== Segment start ==

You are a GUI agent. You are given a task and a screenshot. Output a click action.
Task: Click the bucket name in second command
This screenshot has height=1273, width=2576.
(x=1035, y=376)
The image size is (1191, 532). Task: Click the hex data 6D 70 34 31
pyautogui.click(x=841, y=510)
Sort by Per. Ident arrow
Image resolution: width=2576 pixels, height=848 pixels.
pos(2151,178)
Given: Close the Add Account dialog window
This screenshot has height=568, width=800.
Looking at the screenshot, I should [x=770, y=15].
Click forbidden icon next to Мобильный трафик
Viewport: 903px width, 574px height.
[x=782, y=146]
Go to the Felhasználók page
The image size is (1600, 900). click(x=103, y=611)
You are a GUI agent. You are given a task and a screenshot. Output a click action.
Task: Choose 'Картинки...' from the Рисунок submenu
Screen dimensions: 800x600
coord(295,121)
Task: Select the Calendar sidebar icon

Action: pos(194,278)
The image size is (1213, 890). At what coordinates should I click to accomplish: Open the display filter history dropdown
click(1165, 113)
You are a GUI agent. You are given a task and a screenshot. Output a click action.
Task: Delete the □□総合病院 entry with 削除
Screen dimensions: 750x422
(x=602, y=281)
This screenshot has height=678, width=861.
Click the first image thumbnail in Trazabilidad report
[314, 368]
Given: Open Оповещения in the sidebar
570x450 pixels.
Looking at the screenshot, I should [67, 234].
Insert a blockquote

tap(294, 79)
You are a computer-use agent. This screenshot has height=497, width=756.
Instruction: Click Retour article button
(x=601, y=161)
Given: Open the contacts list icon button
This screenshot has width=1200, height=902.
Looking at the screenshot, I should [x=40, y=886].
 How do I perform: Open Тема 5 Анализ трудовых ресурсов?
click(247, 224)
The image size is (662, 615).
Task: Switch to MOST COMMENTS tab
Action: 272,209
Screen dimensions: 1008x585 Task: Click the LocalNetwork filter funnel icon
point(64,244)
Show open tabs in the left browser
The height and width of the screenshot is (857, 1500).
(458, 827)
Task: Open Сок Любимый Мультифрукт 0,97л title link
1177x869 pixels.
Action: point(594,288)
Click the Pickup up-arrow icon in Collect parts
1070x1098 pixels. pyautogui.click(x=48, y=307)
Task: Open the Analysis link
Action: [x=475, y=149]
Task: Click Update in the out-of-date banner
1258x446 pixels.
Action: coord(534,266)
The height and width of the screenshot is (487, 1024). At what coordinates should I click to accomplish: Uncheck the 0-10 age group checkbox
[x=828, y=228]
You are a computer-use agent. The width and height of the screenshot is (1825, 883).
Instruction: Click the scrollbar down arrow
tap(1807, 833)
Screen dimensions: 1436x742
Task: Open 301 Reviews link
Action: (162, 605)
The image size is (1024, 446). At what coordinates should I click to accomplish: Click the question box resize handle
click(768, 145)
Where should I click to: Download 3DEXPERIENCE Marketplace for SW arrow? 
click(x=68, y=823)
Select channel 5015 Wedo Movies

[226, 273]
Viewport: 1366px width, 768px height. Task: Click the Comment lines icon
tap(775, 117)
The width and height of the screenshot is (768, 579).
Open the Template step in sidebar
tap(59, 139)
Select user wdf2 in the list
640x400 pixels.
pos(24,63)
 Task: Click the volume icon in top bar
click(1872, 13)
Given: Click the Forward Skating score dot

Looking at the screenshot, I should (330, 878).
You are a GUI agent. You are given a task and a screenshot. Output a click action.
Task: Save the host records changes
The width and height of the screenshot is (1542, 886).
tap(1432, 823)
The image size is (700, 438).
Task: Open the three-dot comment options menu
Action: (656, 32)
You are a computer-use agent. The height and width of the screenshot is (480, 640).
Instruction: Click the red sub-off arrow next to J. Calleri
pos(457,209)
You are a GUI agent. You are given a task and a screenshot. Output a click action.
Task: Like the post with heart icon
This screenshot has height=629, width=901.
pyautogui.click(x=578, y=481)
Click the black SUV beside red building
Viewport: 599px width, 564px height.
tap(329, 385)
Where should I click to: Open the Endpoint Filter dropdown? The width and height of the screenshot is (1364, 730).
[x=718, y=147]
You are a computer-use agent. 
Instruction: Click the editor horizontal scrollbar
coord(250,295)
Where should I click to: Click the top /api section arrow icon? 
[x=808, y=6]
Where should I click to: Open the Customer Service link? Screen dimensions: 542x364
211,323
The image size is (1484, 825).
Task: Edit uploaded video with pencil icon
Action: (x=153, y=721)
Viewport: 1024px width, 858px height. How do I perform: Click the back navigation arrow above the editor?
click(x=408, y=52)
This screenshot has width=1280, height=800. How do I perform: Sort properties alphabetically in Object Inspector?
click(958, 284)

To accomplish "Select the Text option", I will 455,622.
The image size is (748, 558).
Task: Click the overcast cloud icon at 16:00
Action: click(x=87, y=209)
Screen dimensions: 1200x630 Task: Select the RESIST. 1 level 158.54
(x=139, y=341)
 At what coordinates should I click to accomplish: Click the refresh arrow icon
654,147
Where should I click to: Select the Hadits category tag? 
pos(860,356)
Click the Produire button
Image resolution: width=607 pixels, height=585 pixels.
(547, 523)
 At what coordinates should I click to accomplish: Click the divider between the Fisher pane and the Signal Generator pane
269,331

== Segment end ==

WORK INSTRUCTIONS:
Please reproduce the data as it was given, with every line exact.

REPLY TO THE TASK:
You are a GUI agent. You are given a task and a screenshot. Output a click action.
Task: Click the bucket name in second command
This screenshot has height=1273, width=2576.
(x=1035, y=376)
The image size is (1191, 532). Task: Click the hex data 6D 70 34 31
pyautogui.click(x=841, y=510)
Sort by Per. Ident arrow
Image resolution: width=2576 pixels, height=848 pixels.
pos(2151,178)
Given: Close the Add Account dialog window
This screenshot has height=568, width=800.
Looking at the screenshot, I should [x=770, y=15].
Click forbidden icon next to Мобильный трафик
Viewport: 903px width, 574px height.
[x=782, y=146]
Go to the Felhasználók page
The image size is (1600, 900). click(x=103, y=611)
You are a GUI agent. You are given a task and a screenshot. Output a click action.
Task: Choose 'Картинки...' from the Рисунок submenu
Screen dimensions: 800x600
coord(295,121)
Task: Select the Calendar sidebar icon

Action: pos(194,278)
The image size is (1213, 890). At what coordinates should I click to accomplish: Open the display filter history dropdown
click(1165, 113)
You are a GUI agent. You are given a task and a screenshot. Output a click action.
Task: Delete the □□総合病院 entry with 削除
Screen dimensions: 750x422
(x=602, y=281)
This screenshot has height=678, width=861.
Click the first image thumbnail in Trazabilidad report
[314, 368]
Given: Open Оповещения in the sidebar
570x450 pixels.
Looking at the screenshot, I should [67, 234].
Insert a blockquote

tap(294, 79)
You are a computer-use agent. This screenshot has height=497, width=756.
Instruction: Click Retour article button
(x=601, y=161)
Given: Open the contacts list icon button
This screenshot has width=1200, height=902.
Looking at the screenshot, I should [x=40, y=886].
 How do I perform: Open Тема 5 Анализ трудовых ресурсов?
click(247, 224)
The image size is (662, 615).
Task: Switch to MOST COMMENTS tab
Action: 272,209
Screen dimensions: 1008x585 Task: Click the LocalNetwork filter funnel icon
point(64,244)
Show open tabs in the left browser
The height and width of the screenshot is (857, 1500).
(458, 827)
Task: Open Сок Любимый Мультифрукт 0,97л title link
1177x869 pixels.
Action: point(594,288)
Click the Pickup up-arrow icon in Collect parts
1070x1098 pixels. pyautogui.click(x=48, y=307)
Task: Open the Analysis link
Action: [x=475, y=149]
Task: Click Update in the out-of-date banner
1258x446 pixels.
Action: coord(534,266)
The height and width of the screenshot is (487, 1024). At what coordinates should I click to accomplish: Uncheck the 0-10 age group checkbox
[x=828, y=228]
You are a computer-use agent. The width and height of the screenshot is (1825, 883).
Instruction: Click the scrollbar down arrow
tap(1807, 833)
Screen dimensions: 1436x742
Task: Open 301 Reviews link
Action: (162, 605)
The image size is (1024, 446). At what coordinates should I click to accomplish: Click the question box resize handle
click(768, 145)
Where should I click to: Download 3DEXPERIENCE Marketplace for SW arrow? 
click(x=68, y=823)
Select channel 5015 Wedo Movies

[226, 273]
Viewport: 1366px width, 768px height. Task: Click the Comment lines icon
tap(775, 117)
The width and height of the screenshot is (768, 579).
Open the Template step in sidebar
tap(59, 139)
Select user wdf2 in the list
640x400 pixels.
pos(24,63)
 Task: Click the volume icon in top bar
click(1872, 13)
Given: Click the Forward Skating score dot

Looking at the screenshot, I should (330, 878).
You are a GUI agent. You are given a task and a screenshot. Output a click action.
Task: Save the host records changes
The width and height of the screenshot is (1542, 886).
tap(1432, 823)
The image size is (700, 438).
Task: Open the three-dot comment options menu
Action: (656, 32)
You are a computer-use agent. The height and width of the screenshot is (480, 640).
Instruction: Click the red sub-off arrow next to J. Calleri
pos(457,209)
You are a GUI agent. You are given a task and a screenshot. Output a click action.
Task: Like the post with heart icon
This screenshot has height=629, width=901.
pyautogui.click(x=578, y=481)
Click the black SUV beside red building
Viewport: 599px width, 564px height.
tap(329, 385)
Where should I click to: Open the Endpoint Filter dropdown? The width and height of the screenshot is (1364, 730).
[x=718, y=147]
You are a computer-use agent. 
Instruction: Click the editor horizontal scrollbar
coord(250,295)
Where should I click to: Click the top /api section arrow icon? 
[x=808, y=6]
Where should I click to: Open the Customer Service link? Screen dimensions: 542x364
211,323
The image size is (1484, 825).
Task: Edit uploaded video with pencil icon
Action: (x=153, y=721)
Viewport: 1024px width, 858px height. How do I perform: Click the back navigation arrow above the editor?
click(x=408, y=52)
This screenshot has width=1280, height=800. How do I perform: Sort properties alphabetically in Object Inspector?
click(958, 284)

To accomplish "Select the Text option", I will 455,622.
The image size is (748, 558).
Task: Click the overcast cloud icon at 16:00
Action: click(x=87, y=209)
Screen dimensions: 1200x630 Task: Select the RESIST. 1 level 158.54
(x=139, y=341)
 At what coordinates should I click to accomplish: Click the refresh arrow icon
654,147
Where should I click to: Select the Hadits category tag? 
pos(860,356)
Click the Produire button
Image resolution: width=607 pixels, height=585 pixels.
(547, 523)
 At what coordinates should I click to accomplish: Click the divider between the Fisher pane and the Signal Generator pane
269,331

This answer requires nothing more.